» Problems to work on
**A.** From the Debezium failover bug report, copy the passage from "Lets say we" to "node as well." word for word.
**B.** Using the Debezium failover bug report, answer each question:
(i) What priority is the issue assigned?
(ii) What uuid does Server B have?
(iii) Which version is listed as affected?
**C.** Go on with the Debezium failover bug report from its final sentence.

» Text to read
□ □ □ □ □

[DBZ-923] MySQL active-passive: brief data loss on failover when Debezium encounters new GTID channel

Type: Bug
Resolution: Done
Priority: Critical
Fix Version/s: 0.9.0.Beta2
Affects Version/s: 0.8.3.Final
Component/s: mysql-connector
Labels:
None

SFDC Cases Counter:
SFDC Cases Open:
SFDC Cases Links:

Lets say we have two mysql servers in standard active-passive high availability setup. If current master node fails, automation will promote passive instance to new master and it continues to serve live traffic. And debezium is connecting to master node as well.

Starting point:
Server A (current master)
uuid: abc
gtids: abc:1-100

Server B (slave)
uuid: dfg
gtid: abc:1-100 (replating from master)

Debezium is connecting to master also, so it has
gtids: abc:1-100

Now assume master node fails, failover is triggered

Server B (automation promotes it to new master)
uuid: dfg,
gtids: abc:1-100, dfg: 1-20

Server A (becomes slave, starts replication from B)
uuid: abc
gtids: abc:1-100, dfg: 1-20

Debezium after job restart:
gtids: abc:1-100, dfg:1-20,

Debezium gets connection reset error, then on job restart it successfully connects to new master (Server B), finds new gtid channel (dfg) and merges it to existing offsets and connects.

Works, BUT! There is a timing issue.

□ □ □ □ □

» Material shown
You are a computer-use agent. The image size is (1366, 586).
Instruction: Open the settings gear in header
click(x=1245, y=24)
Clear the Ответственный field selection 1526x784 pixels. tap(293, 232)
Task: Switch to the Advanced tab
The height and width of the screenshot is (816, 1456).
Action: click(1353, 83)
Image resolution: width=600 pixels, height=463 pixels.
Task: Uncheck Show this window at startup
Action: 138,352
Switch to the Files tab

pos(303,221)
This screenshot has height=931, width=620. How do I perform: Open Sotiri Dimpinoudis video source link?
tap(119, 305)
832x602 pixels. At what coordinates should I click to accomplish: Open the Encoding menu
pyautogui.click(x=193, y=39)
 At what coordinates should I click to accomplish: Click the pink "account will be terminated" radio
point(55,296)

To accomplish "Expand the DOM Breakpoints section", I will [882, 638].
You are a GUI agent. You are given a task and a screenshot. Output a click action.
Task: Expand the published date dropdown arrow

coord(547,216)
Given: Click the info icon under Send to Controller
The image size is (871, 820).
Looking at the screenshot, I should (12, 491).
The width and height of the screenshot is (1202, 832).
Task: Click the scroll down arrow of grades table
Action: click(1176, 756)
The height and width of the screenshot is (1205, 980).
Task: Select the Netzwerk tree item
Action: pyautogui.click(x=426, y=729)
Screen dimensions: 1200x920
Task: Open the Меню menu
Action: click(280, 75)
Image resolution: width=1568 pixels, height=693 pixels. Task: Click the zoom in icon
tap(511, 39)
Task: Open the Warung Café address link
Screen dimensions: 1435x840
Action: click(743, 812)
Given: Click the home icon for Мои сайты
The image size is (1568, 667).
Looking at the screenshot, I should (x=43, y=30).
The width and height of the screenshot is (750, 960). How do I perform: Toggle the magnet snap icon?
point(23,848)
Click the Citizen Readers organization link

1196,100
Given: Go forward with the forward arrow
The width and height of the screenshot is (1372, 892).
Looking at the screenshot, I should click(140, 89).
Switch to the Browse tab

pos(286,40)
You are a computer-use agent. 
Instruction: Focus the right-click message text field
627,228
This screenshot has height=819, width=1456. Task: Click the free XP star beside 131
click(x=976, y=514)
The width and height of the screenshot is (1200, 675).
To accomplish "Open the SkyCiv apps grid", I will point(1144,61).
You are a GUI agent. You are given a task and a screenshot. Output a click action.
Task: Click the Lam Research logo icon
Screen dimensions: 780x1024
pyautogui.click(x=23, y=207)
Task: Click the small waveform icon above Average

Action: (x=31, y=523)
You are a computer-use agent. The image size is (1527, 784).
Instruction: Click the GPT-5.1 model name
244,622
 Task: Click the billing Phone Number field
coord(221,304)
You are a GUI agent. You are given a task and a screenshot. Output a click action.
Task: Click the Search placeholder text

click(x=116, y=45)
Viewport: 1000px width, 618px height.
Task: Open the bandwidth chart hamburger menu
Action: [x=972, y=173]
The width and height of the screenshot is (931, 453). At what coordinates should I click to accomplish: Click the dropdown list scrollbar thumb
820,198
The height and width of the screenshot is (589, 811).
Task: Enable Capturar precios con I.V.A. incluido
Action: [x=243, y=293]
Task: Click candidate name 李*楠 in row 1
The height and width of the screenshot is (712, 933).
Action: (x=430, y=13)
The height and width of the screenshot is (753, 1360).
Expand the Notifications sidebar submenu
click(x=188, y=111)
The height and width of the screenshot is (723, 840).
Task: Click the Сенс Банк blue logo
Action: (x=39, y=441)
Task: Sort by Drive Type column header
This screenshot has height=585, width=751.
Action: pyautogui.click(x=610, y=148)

□ □ □ □ □

» Responses to the exercise
**A.**
Lets say we have two mysql servers in standard active-passive high availability setup. If current master node fails, automation will promote passive instance to new master and it continues to serve live traffic. And debezium is connecting to master node as well.

**B.**
(i) Critical
(ii) dfg
(iii) 0.8.3.Final

**C.**
When encountering new gtid debezium starts reading it from mysql server latest gtid_executed position. So in case when mysql servers failover happens faster than debezium job failure detection and restart, the live data arriving to new master with new gtid channel (dfg in our example) is never processed in debezium. In our infra it can be several minutes of data lost as with large schemas debezium startup takes some time.

What do you think about option to specify what should debezium do when encountering new gtid - take the latest executed position and continue from there or take earlies available value on server. Default could remain "latest", but in our case "earliest" would solve our problem with lost data changes on failover. Earliest could be gtid_purged channel value or if nothing purged then from position 1.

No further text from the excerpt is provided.